Privatisation Policy

It was the intention in the UK that subsequent regulation of privatised companies would be as light and unobtrusive as possible. For this reason, the changes were sometimes called deregulation. In industries without big scale economies this was indeed possible. In industries such as electricity, gas water,telecommunications- more extensive regulation, with regard to structure not just conduct, is required whenever international competition is not vigourous
Privatisation was a response to the view that some state companies were not natural monopolies, and that even natural monopolies were better handled by arms length regulation that committed the government not to intervene perpetually Transfer of ownership makes credible the fact that the firm does not have limitless government backing( although governments do bail out even private companies from time to time) for example it bailed out the rail companies and railtrack because transport is vital to the economy
Selling assets at a fair price leaves government wealth unaltered. If prospects of tougher treatment in the future lead to productivity improvements in state firms the government becomes better off when the productivity improves not when(or if ) the firm is sold Many privatised firms now face intense competition often from abroad. However , natural monopolies have aquired a new framework of regulation. This has favoured price capping, administered by independent regularity agencies (quangoes) and subject to periodic review

Increasingly, the UK has been driven to regulate not merely conduct but structure. This presupposes that some parts of a natural monopoly can be hived off and become suitable for competition. In practice, this has usually been down stream activities in a vertically related industry ie union of firms at different production stages in the same industry Recent privatisations include 1British Rail (now taken back into public ownership as a not for profit organisation) 2 British Air Ways
3 Air Traffic Control 4 British Steel 5 British Gas 6 British Telecom 7 The Water Companies 8 And most Power Companies To assess the effects of the present governments nationalisation policy we would have to take in to consideration the fact that we have a socialist government, one of whose key beliefs is that public ownership is the better way to run the country , although this government does not appear to be as hard line in that respect as previous Labour Governments Arguments for Privatisation
1 Opening up production and consumption to market forces, increase competition, economic efficiency and consumer choice 2 Breaking down monopolies into more competitive industries and introduces competition into the goods market 3 Enables the privatised firms to compete for finance on the private capital markets both home and abroad 4 Ensures that firms become accountable to their shareholders and their desire for profit 5 Ensures that businesses are run on commercial rather than political grounds
6 Reduces the burden on the governments finances to support nationalised industries Arguments against Privatisation 1 Privatisation may simply create private sector monopolies with high barriers to new firms entering the industry. There are a number of reasons why these might exist; (a)The existing firm has significant economies of scale that new firms cannot compete as in the case of natural monopolies (b) The start up costs for new firms are prohibitive 2 Privatised firms make decisions based on commercial profit maximising grounds.

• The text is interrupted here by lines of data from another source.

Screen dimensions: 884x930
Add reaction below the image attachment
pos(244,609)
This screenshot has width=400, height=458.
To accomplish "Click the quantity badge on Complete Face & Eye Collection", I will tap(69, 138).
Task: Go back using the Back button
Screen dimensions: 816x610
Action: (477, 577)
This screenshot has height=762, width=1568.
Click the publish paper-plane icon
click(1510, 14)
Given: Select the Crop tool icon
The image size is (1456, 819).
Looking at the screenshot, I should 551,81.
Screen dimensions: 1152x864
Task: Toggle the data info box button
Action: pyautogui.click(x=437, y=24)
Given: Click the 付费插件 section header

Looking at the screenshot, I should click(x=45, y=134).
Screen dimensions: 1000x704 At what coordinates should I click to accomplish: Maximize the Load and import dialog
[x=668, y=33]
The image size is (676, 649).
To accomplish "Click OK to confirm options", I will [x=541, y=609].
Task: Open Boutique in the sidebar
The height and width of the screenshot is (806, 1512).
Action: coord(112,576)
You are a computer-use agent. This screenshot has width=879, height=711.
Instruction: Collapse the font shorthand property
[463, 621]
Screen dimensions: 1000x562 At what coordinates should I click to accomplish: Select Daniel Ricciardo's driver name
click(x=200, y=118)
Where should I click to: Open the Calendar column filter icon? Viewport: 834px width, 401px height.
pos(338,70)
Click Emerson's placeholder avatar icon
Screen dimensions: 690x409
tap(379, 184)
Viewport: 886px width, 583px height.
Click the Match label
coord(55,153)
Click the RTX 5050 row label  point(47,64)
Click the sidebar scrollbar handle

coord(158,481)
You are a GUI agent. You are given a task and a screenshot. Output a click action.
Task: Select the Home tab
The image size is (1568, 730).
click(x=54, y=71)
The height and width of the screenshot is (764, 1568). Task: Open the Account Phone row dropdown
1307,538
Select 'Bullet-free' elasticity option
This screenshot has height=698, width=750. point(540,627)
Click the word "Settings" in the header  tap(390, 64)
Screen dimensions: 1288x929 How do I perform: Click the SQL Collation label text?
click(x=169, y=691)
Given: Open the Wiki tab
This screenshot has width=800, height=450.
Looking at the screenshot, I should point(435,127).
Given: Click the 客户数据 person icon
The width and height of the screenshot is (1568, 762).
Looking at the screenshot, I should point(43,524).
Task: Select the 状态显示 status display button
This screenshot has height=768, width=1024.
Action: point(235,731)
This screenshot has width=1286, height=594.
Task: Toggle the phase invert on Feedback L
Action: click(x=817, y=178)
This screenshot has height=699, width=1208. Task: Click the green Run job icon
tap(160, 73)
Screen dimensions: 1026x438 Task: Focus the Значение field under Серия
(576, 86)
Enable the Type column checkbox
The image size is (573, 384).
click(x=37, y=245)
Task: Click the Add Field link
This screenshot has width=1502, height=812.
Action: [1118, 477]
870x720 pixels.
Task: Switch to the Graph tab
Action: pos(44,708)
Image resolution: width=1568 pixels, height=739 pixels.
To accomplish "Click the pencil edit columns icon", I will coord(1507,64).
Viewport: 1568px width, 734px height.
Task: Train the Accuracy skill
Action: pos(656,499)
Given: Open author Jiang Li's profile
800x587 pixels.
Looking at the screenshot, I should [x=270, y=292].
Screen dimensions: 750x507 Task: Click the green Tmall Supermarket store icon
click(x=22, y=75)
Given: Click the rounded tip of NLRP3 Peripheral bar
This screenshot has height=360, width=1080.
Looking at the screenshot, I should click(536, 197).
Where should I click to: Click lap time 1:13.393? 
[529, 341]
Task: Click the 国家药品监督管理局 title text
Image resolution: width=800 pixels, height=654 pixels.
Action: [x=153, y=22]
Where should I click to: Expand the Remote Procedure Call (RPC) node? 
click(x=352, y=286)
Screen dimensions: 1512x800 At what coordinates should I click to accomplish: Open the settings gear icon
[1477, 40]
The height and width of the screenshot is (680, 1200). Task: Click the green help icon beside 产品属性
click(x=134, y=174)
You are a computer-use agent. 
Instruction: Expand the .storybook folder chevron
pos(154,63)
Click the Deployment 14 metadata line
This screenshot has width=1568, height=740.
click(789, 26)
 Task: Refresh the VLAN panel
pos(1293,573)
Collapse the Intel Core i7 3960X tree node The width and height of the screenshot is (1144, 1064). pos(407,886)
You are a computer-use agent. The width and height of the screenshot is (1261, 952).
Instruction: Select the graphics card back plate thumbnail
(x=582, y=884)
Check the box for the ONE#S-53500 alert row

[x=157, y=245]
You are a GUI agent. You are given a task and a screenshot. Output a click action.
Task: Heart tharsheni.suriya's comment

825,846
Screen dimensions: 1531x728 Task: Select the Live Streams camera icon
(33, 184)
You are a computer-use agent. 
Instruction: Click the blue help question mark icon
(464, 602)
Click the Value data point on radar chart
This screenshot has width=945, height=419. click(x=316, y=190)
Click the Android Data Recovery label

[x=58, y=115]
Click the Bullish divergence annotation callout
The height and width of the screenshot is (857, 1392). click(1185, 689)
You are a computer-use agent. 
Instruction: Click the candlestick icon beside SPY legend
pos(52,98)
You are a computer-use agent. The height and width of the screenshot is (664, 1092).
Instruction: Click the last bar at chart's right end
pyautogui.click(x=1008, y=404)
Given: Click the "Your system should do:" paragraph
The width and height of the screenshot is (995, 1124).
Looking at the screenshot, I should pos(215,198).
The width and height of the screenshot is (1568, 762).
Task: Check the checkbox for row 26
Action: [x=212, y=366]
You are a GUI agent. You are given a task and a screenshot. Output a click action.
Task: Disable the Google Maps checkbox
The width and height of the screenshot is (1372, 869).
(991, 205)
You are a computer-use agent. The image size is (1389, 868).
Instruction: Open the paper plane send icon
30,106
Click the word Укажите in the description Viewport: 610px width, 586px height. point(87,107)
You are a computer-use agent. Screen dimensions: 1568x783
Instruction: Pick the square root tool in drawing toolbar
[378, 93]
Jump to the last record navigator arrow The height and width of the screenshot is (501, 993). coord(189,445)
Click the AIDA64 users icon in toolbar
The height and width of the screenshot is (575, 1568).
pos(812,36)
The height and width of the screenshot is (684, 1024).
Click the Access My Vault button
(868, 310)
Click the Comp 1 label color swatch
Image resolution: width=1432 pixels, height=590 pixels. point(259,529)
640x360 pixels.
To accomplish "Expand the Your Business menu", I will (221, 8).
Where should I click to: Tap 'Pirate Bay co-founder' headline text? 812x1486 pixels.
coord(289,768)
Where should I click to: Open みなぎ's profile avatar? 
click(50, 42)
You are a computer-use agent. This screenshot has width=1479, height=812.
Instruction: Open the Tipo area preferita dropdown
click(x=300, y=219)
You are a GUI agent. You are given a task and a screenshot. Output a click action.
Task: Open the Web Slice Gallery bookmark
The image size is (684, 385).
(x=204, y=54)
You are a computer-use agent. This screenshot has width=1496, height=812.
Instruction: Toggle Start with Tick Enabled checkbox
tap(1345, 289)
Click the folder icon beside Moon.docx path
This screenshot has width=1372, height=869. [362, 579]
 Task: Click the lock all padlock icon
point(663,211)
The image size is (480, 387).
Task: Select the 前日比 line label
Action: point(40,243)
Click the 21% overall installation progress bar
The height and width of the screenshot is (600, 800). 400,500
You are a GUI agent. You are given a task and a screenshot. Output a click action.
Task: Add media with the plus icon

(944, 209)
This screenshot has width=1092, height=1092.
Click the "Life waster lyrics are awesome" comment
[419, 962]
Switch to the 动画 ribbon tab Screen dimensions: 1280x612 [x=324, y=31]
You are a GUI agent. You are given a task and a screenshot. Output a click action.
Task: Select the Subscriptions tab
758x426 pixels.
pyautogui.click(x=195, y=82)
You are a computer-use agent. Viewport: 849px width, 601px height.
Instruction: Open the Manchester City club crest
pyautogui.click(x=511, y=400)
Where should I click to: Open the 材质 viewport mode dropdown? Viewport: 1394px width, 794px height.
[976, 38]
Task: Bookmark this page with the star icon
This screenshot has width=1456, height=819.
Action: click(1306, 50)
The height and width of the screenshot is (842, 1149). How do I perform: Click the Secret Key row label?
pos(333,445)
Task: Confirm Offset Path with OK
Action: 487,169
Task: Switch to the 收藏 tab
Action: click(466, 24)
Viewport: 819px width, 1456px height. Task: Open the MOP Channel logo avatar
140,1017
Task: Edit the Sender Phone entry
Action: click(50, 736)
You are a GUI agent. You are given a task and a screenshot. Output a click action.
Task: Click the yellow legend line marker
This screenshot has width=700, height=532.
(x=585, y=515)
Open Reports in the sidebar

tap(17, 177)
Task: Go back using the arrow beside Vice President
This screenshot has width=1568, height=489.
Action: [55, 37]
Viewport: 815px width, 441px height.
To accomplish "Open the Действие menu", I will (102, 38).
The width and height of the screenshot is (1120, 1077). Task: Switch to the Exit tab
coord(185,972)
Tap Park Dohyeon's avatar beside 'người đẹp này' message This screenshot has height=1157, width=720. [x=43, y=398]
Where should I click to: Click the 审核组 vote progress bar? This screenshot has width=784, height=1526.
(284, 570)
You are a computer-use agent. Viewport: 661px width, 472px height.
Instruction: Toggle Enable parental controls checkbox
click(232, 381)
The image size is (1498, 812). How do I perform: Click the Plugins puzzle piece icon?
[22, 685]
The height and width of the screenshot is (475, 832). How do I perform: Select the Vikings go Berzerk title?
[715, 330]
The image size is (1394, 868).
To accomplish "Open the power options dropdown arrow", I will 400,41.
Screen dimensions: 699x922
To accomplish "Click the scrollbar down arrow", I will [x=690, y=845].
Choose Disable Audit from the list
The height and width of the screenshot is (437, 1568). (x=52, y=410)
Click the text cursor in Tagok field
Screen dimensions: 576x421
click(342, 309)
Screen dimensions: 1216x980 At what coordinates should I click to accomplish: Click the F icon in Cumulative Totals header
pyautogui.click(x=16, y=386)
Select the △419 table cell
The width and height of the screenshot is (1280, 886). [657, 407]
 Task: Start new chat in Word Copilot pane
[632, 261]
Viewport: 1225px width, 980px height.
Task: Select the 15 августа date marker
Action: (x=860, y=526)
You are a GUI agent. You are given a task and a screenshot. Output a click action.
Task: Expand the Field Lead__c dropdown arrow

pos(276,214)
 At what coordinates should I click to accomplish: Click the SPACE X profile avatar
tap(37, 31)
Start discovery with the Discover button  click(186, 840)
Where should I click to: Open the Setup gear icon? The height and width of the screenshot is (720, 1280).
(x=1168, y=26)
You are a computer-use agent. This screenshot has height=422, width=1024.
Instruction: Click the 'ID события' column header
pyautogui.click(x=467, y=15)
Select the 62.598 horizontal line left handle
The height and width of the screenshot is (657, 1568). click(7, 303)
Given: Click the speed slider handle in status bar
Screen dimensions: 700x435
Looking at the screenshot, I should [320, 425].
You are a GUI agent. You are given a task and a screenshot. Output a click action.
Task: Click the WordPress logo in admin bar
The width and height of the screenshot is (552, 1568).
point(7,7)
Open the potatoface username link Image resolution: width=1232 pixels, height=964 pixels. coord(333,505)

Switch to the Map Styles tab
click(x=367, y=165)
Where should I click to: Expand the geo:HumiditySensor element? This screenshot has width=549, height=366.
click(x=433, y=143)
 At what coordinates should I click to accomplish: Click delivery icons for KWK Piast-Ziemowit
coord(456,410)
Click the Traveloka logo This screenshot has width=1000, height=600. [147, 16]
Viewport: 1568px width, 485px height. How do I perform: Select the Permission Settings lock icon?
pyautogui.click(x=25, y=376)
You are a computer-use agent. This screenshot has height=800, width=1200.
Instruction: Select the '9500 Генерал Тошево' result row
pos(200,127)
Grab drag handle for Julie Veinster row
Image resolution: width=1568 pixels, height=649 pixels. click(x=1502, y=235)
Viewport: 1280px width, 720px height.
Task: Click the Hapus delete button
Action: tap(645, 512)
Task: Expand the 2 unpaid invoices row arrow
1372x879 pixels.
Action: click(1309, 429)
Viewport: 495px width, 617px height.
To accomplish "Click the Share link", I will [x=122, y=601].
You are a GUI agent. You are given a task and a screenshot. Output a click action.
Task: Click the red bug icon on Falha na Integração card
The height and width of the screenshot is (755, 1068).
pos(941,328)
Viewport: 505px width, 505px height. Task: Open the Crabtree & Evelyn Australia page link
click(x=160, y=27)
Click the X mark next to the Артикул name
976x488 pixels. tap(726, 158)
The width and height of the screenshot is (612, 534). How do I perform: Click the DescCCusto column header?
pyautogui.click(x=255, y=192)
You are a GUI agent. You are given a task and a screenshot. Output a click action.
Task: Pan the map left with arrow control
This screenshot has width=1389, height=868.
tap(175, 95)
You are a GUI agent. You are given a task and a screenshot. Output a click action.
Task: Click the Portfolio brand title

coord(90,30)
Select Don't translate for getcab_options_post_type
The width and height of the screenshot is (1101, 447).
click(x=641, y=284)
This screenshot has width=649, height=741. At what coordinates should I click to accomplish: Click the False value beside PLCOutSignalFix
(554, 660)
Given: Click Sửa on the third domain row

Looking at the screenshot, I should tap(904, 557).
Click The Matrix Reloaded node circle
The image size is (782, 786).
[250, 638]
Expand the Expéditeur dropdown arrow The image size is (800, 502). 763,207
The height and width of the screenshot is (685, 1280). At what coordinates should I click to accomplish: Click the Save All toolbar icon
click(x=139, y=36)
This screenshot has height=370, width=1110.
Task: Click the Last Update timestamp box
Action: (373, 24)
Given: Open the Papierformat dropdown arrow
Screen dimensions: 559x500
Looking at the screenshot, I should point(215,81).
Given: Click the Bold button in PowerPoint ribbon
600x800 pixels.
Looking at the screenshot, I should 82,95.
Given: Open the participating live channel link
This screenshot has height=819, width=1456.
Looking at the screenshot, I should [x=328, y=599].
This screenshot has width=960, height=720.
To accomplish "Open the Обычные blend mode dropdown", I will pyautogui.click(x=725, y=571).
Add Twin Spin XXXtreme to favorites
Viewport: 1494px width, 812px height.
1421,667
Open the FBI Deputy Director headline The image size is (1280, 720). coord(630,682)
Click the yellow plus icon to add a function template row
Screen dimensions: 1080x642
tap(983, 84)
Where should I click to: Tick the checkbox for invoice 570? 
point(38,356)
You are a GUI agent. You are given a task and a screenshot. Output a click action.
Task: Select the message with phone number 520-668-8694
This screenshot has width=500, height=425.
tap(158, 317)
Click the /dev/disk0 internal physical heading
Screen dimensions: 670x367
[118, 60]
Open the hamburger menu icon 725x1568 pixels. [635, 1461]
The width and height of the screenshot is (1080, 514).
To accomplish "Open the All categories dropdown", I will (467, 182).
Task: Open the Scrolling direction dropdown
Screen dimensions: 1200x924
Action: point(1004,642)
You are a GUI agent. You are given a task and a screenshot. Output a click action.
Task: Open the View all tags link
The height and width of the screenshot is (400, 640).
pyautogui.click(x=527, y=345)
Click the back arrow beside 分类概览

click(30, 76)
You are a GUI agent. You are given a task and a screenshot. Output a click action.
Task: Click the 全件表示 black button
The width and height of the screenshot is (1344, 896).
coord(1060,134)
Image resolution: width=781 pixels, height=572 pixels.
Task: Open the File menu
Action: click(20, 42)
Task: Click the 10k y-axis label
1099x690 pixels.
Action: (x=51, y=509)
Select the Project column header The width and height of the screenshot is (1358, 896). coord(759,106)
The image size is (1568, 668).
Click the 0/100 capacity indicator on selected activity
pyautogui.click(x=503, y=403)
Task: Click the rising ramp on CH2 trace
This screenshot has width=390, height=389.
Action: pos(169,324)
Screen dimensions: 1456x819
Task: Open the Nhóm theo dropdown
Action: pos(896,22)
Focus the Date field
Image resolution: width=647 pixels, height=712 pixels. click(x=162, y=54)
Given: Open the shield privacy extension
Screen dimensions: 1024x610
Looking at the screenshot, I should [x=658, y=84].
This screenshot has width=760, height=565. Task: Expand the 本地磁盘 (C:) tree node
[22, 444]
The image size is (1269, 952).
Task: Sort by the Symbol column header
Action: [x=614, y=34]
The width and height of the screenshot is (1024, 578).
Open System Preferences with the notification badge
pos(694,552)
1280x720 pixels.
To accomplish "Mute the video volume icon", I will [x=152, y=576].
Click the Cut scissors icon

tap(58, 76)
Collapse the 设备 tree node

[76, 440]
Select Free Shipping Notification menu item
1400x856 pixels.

Nationalised firms make decisions in the public interest. If the government want to focus on poverty reduction and development then production can be organised appropriately. Privatisation may increase capital investment and reduction in the firms long run average costs 3 Privatising strategic industries means that government revenue will diminish as profits are directed to the shareholders, many of whom, in the case of multinationals live abroad, Lower government revenue may mean lower government spending on education and health etc.